In Australien wissen viele Jugendliche vermutlich erst mal nicht, wie sie jetzt auf dem Laufenden bleiben sollen, sowohl politisch als auch privat. Eine Zeitung lesen? Ein Anruf? Unvorstellbar. Dabei hat ihnen ihre Regierung ein Geschenk gemacht: Mehr Zeit. Laut der JIM-Studie verbringen junge Deutsche im Schnitt über drei Stunden täglich am Handy. Was man in der Zeit alles machen könnte? Lesen. Klavierspielen. Yoga. Freunde treffen.

Das Offline-Sein auch mal aushalten

Und wie soll man lernen, allein zu sein oder etwas nur für sich zu tun, wenn jede Sekunde online geteilt werden muss?

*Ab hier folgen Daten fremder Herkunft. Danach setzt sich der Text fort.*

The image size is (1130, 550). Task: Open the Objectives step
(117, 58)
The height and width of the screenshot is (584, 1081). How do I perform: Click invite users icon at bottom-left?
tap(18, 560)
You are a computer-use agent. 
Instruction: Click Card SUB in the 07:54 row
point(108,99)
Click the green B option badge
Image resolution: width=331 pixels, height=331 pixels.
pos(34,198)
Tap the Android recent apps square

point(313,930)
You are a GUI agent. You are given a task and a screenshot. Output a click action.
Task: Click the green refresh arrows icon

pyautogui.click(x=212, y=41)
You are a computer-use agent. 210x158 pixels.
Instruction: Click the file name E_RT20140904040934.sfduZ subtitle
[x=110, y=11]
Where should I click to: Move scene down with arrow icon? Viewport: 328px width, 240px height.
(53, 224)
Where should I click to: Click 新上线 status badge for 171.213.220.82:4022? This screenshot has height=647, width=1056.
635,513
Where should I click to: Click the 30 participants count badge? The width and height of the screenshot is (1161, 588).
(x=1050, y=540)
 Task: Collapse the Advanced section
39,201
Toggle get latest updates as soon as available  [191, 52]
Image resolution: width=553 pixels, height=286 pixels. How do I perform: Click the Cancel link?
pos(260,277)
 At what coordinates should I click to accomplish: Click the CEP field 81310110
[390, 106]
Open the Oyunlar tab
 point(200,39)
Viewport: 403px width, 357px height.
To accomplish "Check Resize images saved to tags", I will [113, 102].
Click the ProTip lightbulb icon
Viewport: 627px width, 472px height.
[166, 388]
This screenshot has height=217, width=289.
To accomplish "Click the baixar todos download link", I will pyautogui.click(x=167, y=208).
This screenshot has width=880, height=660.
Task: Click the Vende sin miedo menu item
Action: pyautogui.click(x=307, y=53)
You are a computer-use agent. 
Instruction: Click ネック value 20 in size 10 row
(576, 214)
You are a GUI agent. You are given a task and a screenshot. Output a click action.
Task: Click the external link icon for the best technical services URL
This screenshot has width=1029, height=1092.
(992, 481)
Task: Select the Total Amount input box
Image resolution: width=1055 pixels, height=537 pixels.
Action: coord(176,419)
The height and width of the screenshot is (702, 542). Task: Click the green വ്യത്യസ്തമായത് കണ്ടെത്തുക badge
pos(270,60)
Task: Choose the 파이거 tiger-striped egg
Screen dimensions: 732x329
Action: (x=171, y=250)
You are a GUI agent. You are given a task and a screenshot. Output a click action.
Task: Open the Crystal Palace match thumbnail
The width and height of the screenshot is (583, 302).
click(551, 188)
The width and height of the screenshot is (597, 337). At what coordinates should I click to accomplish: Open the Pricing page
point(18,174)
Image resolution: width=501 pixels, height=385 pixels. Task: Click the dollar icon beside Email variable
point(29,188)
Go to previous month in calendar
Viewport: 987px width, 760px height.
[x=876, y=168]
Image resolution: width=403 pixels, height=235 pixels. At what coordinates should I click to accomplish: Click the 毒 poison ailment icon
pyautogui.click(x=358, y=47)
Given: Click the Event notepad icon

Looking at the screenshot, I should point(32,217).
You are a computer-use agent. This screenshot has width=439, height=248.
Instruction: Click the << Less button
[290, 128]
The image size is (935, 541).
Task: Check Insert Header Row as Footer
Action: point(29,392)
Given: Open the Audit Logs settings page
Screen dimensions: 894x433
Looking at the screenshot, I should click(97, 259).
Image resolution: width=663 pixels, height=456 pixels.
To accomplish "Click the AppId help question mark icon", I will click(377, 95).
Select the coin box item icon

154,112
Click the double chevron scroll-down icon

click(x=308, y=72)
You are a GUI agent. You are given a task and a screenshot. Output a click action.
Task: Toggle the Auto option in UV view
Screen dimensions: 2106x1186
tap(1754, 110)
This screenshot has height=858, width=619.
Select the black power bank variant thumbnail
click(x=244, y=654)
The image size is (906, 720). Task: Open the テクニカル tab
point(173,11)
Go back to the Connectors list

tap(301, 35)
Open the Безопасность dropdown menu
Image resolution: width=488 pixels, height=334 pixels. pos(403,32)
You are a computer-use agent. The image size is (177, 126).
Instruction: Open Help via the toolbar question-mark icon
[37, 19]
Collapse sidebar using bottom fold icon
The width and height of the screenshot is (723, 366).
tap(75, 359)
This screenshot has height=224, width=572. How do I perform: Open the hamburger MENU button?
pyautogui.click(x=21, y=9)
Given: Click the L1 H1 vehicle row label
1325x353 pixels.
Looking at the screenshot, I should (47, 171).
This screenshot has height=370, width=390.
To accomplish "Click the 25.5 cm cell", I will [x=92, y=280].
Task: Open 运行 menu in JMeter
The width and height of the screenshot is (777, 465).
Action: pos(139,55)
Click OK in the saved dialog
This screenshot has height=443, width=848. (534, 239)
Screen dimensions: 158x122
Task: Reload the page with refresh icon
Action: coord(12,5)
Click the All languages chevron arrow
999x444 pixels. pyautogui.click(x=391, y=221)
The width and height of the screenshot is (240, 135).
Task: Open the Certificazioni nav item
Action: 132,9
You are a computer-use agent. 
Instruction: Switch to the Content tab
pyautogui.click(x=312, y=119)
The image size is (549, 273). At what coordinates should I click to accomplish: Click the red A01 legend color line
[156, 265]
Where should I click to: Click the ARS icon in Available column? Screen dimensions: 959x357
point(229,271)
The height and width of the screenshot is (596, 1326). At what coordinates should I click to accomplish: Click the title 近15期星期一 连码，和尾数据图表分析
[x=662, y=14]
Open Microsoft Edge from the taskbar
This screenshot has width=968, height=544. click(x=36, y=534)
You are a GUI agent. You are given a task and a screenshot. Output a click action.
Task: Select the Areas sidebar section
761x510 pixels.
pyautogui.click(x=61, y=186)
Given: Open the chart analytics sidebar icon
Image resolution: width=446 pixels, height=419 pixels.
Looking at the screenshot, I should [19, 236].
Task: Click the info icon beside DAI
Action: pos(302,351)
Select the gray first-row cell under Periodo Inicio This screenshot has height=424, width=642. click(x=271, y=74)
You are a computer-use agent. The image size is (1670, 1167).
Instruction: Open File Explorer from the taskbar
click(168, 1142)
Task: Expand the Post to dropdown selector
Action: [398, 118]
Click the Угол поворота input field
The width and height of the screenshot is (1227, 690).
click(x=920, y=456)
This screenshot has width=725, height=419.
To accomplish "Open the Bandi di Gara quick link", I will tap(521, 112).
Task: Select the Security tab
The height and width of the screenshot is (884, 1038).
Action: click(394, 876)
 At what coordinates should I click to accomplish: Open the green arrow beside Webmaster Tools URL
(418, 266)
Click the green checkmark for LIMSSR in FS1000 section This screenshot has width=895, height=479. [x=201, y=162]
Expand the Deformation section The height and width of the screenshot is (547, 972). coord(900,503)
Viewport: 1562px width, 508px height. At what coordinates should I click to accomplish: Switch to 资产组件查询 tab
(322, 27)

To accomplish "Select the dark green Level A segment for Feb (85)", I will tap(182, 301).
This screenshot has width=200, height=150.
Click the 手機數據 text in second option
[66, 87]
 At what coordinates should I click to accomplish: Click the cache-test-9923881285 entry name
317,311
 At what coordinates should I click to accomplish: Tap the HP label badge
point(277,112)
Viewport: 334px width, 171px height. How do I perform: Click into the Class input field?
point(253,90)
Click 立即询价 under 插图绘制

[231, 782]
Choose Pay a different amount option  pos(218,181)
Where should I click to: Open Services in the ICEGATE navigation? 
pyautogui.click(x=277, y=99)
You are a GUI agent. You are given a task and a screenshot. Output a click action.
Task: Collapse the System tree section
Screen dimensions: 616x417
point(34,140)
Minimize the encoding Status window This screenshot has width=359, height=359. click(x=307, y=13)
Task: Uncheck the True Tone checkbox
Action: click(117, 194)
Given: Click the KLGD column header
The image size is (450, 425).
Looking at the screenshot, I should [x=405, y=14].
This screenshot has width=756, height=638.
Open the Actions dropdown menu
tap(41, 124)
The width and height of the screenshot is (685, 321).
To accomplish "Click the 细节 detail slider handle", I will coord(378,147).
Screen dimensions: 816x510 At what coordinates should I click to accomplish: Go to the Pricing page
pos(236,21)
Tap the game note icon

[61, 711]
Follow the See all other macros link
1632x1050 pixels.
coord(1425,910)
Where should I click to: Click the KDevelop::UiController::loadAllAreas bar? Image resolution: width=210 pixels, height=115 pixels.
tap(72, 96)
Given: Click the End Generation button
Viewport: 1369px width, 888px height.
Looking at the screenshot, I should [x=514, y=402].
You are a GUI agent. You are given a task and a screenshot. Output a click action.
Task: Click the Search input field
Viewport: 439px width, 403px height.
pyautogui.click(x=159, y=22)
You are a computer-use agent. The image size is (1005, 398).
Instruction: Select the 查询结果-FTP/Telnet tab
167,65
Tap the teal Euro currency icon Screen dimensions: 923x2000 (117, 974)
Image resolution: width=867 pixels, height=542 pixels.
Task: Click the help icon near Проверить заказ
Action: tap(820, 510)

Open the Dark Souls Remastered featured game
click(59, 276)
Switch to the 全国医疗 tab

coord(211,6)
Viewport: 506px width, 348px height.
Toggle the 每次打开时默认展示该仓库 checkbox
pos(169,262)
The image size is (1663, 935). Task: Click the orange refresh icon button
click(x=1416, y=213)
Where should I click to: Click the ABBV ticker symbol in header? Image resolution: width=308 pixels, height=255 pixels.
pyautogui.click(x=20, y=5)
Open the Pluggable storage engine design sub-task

Ich kenne das Gefühl: Ein hübscher Chai Latte – zack, ein Foto. Heute gestalten manche Cafés ihr Angebot gezielt so, dass es sich gut auf Instagram posten lässt. Aber: Müssen wir wirklich alles “teilen”? Was bleibt dann noch privat? In manchen Ländern kämpfen Menschen für Privatsphäre – und wir filmen freiwillig jeden Schritt. Und: Das Internet vergisst nicht.

Social Media wirkt wie eine Droge. Likes setzen Dopamin frei und Gamification sorgt dafür, dass wir nicht mit dem Scrollen aufhören können. Genau wie bei Alkohol oder Zigaretten braucht es deshalb klare Regeln – und ein Mindestalter.